▶ _Document segment_:
%%

These results suggest that movements in less cyclical and less risky sectors like consumer staples and healthcare may signal broader market issues, while movements in energy and financials often remain localized. Further analysis should delve into the characteristics of the two recessions since 2006 and explore differences before and after these recessions. Understanding how recessions impact systemic risk dynamics and how markets evolve post-recession will offer valuable insights into market behavior and risk management strategies.

Examining each recession reveals distinct differences in the sectors most affected. Financials experienced the highest VaR during the Great Recession, while energy had the highest VaR during the COVID-19 recession. Interestingly, during the Great Recession, financials had the second-lowest ΔCoVaR, whereas during the COVID-19 recession, energy had both the highest VaR and ΔCoVaR. However, the ratio of VaR to ΔCoVaR for energy wasn't as remarkable, possibly due to the severity and duration of the impact.

Apart from these differences, few similarities exist between the two periods, except for consumer staples remaining relatively stable and technology consistently ranking high in ΔCoVaR. The dissimilarities likely stem from variations in causes and market impacts of each recession. Additionally, the axes for the COVID-19 recession are notably larger, reflecting its longer duration compared to the Great Recession. Next, analysis will focus on bull markets before, after, and between the two recessions in the time period.

Across all bull markets, consumer discretionary, industrials, and technology consistently exhibited the highest ΔCoVaR, while utilities and consumer staples ranked among the lowest. Despite having the highest VaR overall, energy tended to have lower ΔCoVaR. Before the Great Recession, financials had the highest ΔCoVaR, indicating the market's strong reaction to changes in this sector, but this decreased post-recession, possibly due to shifts in market dynamics and consumer sentiment.

Similarly, the materials sector experienced a moderate decrease in VaR and ΔCoVaR after the COVID-19 recession, mirroring the trend observed with financials after the Great Recession. Over time, both VaR and ΔCoVaR values increased, indicating a gradual rise in market risk. This increase may be attributed to changes in market sentiment and dynamics following the recessions, leading to more frequent and significant market swings.

Next, the analysis will focus on intraday ΔCoVaR to further explore systemic risk dynamics.

%%

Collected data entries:

%%

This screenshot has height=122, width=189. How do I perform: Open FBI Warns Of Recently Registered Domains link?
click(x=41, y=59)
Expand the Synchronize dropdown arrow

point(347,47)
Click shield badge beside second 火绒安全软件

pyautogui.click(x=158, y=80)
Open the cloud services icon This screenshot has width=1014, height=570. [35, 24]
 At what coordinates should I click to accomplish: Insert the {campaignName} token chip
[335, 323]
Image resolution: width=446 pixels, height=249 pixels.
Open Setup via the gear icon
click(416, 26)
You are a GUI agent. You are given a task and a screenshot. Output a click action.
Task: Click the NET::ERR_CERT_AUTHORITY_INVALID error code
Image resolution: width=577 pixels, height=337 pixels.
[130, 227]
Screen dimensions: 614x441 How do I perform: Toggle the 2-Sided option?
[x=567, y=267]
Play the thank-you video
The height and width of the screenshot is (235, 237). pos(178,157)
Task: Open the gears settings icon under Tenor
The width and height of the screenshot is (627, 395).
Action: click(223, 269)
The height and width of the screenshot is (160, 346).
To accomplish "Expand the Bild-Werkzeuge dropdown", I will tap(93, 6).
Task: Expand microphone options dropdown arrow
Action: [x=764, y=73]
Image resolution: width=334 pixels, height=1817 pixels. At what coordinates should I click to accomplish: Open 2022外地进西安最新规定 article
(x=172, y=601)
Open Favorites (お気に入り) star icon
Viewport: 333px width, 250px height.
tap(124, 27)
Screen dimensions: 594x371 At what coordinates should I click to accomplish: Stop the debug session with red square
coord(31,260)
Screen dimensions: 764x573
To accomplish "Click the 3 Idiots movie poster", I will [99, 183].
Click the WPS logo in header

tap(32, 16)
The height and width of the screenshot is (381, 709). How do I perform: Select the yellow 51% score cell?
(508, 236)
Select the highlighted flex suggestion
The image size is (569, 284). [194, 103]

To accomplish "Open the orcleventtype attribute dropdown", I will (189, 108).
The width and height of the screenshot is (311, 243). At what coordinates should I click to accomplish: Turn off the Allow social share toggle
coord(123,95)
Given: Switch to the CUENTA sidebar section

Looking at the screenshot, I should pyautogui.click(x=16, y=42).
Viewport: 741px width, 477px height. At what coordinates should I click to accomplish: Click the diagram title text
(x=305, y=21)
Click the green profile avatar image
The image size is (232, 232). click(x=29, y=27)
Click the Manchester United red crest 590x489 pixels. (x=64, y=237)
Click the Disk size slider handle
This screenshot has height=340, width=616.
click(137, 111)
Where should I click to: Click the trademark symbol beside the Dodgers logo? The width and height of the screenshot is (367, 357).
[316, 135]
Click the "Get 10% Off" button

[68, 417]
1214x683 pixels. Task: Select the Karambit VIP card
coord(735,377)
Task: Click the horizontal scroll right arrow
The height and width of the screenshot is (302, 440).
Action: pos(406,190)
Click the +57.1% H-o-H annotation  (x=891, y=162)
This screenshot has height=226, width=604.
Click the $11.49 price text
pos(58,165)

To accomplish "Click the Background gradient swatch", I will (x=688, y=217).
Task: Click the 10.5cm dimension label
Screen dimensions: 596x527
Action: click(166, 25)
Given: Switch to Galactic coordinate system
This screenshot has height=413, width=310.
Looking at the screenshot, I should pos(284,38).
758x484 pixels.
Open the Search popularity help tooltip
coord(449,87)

%%

▶ _About this exercise_: Continue the analysis of sector VaR and ΔCoVaR across recessions and bull markets, starting after its final sentence about intraday ΔCoVaR. The material shown here has no connection to the text on sector risk.

▶ _Result for this exercise_:
The intraday data analysis from 2010 reveals some notable differences compared to the daily data analysis between the two recessions. In intraday data, utilities exhibit a significantly higher ΔCoVaR, while materials display lower systemic risk and higher VaR. The remaining ETFs generally align with patterns observed in daily data.

Interestingly, most sectors show similar ΔCoVaR values in intraday data, except for energy and materials, which exhibit lower ΔCoVaR despite having higher VaR. This indicates that while energy and materials are riskier, they don't impact the SPY as significantly as other sectors. These observations shed light on the nuanced dynamics of systemic risk across different time frames and highlight variations in sectoral impact on the overall market.


The ΔCoVaR analysis of the SPY and sector ETFs reveals several insights into systemic risk dynamics over the studied period. Consumer staples and healthcare consistently exhibit the highest ratio of VaR to ΔCoVaR, indicating that changes in these sectors often signify broader market issues. Conversely, financials and energy have the lowest ratio, suggesting that changes within these sectors are typically isolated issues rather than systemic concerns.

During each recession, distinct market dynamics translate into varied ΔCoVaR values for sectors. Financials were notably risky during the Great Recession, while energy stood out during the COVID-19 recession. However, financials didn't exhibit high ΔCoVaR during the Great Recession compared to other sectors.

Analysis before, after, and between the recessions reveals shifts in systemic risk dynamics, notably seen in financials post-Great Recession and materials post-COVID-19 recession. Moreover, over time, both individual sectors and systemic risk have increased, reflecting evolving market conditions and sentiment.